### [ACTIVITY]
Reproduce the data exactly; no word may be added or dropped.

**** RECORDED INFORMATION

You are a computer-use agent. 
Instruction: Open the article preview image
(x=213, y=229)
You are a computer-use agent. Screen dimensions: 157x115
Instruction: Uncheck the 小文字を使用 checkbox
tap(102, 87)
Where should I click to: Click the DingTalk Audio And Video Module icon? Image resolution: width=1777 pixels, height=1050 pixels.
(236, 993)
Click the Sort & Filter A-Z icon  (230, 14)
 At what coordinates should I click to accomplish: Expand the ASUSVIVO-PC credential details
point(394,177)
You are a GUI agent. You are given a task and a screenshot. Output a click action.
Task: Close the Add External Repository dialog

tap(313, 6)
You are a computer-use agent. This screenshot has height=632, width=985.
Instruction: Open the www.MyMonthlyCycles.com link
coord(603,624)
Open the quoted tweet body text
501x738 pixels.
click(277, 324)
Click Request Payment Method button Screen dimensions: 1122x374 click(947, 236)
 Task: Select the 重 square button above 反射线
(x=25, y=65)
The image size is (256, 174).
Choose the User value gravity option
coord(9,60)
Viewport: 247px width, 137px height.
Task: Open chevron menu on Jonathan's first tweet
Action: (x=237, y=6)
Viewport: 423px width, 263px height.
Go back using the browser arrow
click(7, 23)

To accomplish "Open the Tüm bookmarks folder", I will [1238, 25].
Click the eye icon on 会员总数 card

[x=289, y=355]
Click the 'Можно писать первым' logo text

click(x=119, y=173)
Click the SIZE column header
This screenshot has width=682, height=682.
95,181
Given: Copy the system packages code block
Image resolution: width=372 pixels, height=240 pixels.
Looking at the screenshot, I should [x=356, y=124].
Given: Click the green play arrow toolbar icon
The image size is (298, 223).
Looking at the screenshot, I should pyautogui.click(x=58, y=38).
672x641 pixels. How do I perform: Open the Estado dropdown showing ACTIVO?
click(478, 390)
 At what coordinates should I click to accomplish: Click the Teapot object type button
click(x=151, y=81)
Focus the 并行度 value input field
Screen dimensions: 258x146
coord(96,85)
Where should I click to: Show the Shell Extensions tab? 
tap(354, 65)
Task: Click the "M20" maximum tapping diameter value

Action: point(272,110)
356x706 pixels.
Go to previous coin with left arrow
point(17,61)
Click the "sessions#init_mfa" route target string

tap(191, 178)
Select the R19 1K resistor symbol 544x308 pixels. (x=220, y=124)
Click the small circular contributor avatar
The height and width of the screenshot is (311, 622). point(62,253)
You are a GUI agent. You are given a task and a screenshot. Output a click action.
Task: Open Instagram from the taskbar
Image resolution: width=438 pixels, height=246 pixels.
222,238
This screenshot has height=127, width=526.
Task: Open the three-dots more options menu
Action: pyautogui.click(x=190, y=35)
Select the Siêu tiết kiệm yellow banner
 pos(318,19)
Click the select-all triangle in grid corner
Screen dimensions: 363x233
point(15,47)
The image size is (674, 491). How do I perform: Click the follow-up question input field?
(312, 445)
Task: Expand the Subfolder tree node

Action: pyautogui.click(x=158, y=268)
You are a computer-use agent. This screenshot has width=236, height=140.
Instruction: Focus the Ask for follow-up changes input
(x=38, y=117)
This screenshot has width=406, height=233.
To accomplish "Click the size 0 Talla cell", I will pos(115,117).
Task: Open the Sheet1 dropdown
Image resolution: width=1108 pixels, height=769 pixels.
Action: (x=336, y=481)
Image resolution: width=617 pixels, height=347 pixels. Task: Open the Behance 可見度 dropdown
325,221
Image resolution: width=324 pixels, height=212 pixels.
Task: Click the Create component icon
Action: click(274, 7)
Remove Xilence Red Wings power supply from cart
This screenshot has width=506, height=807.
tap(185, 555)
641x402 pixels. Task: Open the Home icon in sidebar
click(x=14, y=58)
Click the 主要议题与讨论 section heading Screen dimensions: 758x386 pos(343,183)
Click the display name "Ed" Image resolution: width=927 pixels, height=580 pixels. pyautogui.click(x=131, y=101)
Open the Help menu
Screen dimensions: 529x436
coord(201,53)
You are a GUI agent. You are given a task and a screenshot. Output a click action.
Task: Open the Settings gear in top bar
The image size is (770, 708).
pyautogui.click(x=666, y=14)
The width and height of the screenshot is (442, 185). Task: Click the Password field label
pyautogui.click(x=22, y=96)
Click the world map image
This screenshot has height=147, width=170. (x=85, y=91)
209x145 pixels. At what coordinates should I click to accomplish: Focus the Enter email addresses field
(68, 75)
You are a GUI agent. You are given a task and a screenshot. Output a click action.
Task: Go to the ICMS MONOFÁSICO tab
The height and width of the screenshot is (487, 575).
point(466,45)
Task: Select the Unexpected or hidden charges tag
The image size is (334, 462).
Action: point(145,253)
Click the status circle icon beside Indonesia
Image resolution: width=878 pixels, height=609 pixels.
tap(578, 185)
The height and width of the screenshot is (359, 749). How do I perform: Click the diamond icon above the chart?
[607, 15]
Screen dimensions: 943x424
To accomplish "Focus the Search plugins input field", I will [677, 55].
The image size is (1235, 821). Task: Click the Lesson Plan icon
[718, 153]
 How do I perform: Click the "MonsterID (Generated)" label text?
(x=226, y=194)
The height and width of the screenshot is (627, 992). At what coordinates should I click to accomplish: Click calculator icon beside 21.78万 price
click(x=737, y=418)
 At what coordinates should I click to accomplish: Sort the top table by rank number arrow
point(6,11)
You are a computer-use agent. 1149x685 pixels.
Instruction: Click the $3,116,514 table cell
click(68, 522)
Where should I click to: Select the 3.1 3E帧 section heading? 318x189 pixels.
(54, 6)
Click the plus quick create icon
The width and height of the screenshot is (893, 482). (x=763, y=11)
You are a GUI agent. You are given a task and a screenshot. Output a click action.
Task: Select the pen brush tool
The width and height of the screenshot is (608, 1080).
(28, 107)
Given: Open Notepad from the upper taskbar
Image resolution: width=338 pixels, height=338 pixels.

********

### [EXERCISE RESPONSE]
You are a computer-use agent. 
Instruction: Open the article preview image
(x=213, y=229)
You are a computer-use agent. Screen dimensions: 157x115
Instruction: Uncheck the 小文字を使用 checkbox
tap(102, 87)
Where should I click to: Click the DingTalk Audio And Video Module icon? Image resolution: width=1777 pixels, height=1050 pixels.
(236, 993)
Click the Sort & Filter A-Z icon  (230, 14)
 At what coordinates should I click to accomplish: Expand the ASUSVIVO-PC credential details
point(394,177)
You are a GUI agent. You are given a task and a screenshot. Output a click action.
Task: Close the Add External Repository dialog

tap(313, 6)
You are a computer-use agent. This screenshot has height=632, width=985.
Instruction: Open the www.MyMonthlyCycles.com link
coord(603,624)
Open the quoted tweet body text
501x738 pixels.
click(277, 324)
Click Request Payment Method button Screen dimensions: 1122x374 click(947, 236)
 Task: Select the 重 square button above 反射线
(x=25, y=65)
The image size is (256, 174).
Choose the User value gravity option
coord(9,60)
Viewport: 247px width, 137px height.
Task: Open chevron menu on Jonathan's first tweet
Action: (x=237, y=6)
Viewport: 423px width, 263px height.
Go back using the browser arrow
click(7, 23)

To accomplish "Open the Tüm bookmarks folder", I will [1238, 25].
Click the eye icon on 会员总数 card

[x=289, y=355]
Click the 'Можно писать первым' logo text

click(x=119, y=173)
Click the SIZE column header
This screenshot has width=682, height=682.
95,181
Given: Copy the system packages code block
Image resolution: width=372 pixels, height=240 pixels.
Looking at the screenshot, I should [x=356, y=124].
Given: Click the green play arrow toolbar icon
The image size is (298, 223).
Looking at the screenshot, I should pyautogui.click(x=58, y=38).
672x641 pixels. How do I perform: Open the Estado dropdown showing ACTIVO?
click(478, 390)
 At what coordinates should I click to accomplish: Click the Teapot object type button
click(x=151, y=81)
Focus the 并行度 value input field
Screen dimensions: 258x146
coord(96,85)
Where should I click to: Show the Shell Extensions tab? 
tap(354, 65)
Task: Click the "M20" maximum tapping diameter value

Action: point(272,110)
356x706 pixels.
Go to previous coin with left arrow
point(17,61)
Click the "sessions#init_mfa" route target string

tap(191, 178)
Select the R19 1K resistor symbol 544x308 pixels. (x=220, y=124)
Click the small circular contributor avatar
The height and width of the screenshot is (311, 622). point(62,253)
You are a GUI agent. You are given a task and a screenshot. Output a click action.
Task: Open Instagram from the taskbar
Image resolution: width=438 pixels, height=246 pixels.
222,238
This screenshot has height=127, width=526.
Task: Open the three-dots more options menu
Action: pyautogui.click(x=190, y=35)
Select the Siêu tiết kiệm yellow banner
 pos(318,19)
Click the select-all triangle in grid corner
Screen dimensions: 363x233
point(15,47)
The image size is (674, 491). How do I perform: Click the follow-up question input field?
(312, 445)
Task: Expand the Subfolder tree node

Action: pyautogui.click(x=158, y=268)
You are a computer-use agent. This screenshot has width=236, height=140.
Instruction: Focus the Ask for follow-up changes input
(x=38, y=117)
This screenshot has width=406, height=233.
To accomplish "Click the size 0 Talla cell", I will pos(115,117).
Task: Open the Sheet1 dropdown
Image resolution: width=1108 pixels, height=769 pixels.
Action: (x=336, y=481)
Image resolution: width=617 pixels, height=347 pixels. Task: Open the Behance 可見度 dropdown
325,221
Image resolution: width=324 pixels, height=212 pixels.
Task: Click the Create component icon
Action: click(274, 7)
Remove Xilence Red Wings power supply from cart
This screenshot has width=506, height=807.
tap(185, 555)
641x402 pixels. Task: Open the Home icon in sidebar
click(x=14, y=58)
Click the 主要议题与讨论 section heading Screen dimensions: 758x386 pos(343,183)
Click the display name "Ed" Image resolution: width=927 pixels, height=580 pixels. pyautogui.click(x=131, y=101)
Open the Help menu
Screen dimensions: 529x436
coord(201,53)
You are a GUI agent. You are given a task and a screenshot. Output a click action.
Task: Open the Settings gear in top bar
The image size is (770, 708).
pyautogui.click(x=666, y=14)
The width and height of the screenshot is (442, 185). Task: Click the Password field label
pyautogui.click(x=22, y=96)
Click the world map image
This screenshot has height=147, width=170. (x=85, y=91)
209x145 pixels. At what coordinates should I click to accomplish: Focus the Enter email addresses field
(68, 75)
You are a GUI agent. You are given a task and a screenshot. Output a click action.
Task: Go to the ICMS MONOFÁSICO tab
The height and width of the screenshot is (487, 575).
point(466,45)
Task: Select the Unexpected or hidden charges tag
The image size is (334, 462).
Action: point(145,253)
Click the status circle icon beside Indonesia
Image resolution: width=878 pixels, height=609 pixels.
tap(578, 185)
The height and width of the screenshot is (359, 749). How do I perform: Click the diamond icon above the chart?
[607, 15]
Screen dimensions: 943x424
To accomplish "Focus the Search plugins input field", I will [677, 55].
The image size is (1235, 821). Task: Click the Lesson Plan icon
[718, 153]
 How do I perform: Click the "MonsterID (Generated)" label text?
(x=226, y=194)
The height and width of the screenshot is (627, 992). At what coordinates should I click to accomplish: Click calculator icon beside 21.78万 price
click(x=737, y=418)
 At what coordinates should I click to accomplish: Sort the top table by rank number arrow
point(6,11)
You are a computer-use agent. 1149x685 pixels.
Instruction: Click the $3,116,514 table cell
click(68, 522)
Where should I click to: Select the 3.1 3E帧 section heading? 318x189 pixels.
(54, 6)
Click the plus quick create icon
The width and height of the screenshot is (893, 482). (x=763, y=11)
You are a GUI agent. You are given a task and a screenshot. Output a click action.
Task: Select the pen brush tool
The width and height of the screenshot is (608, 1080).
(28, 107)
Given: Open Notepad from the upper taskbar
Image resolution: width=338 pixels, height=338 pixels.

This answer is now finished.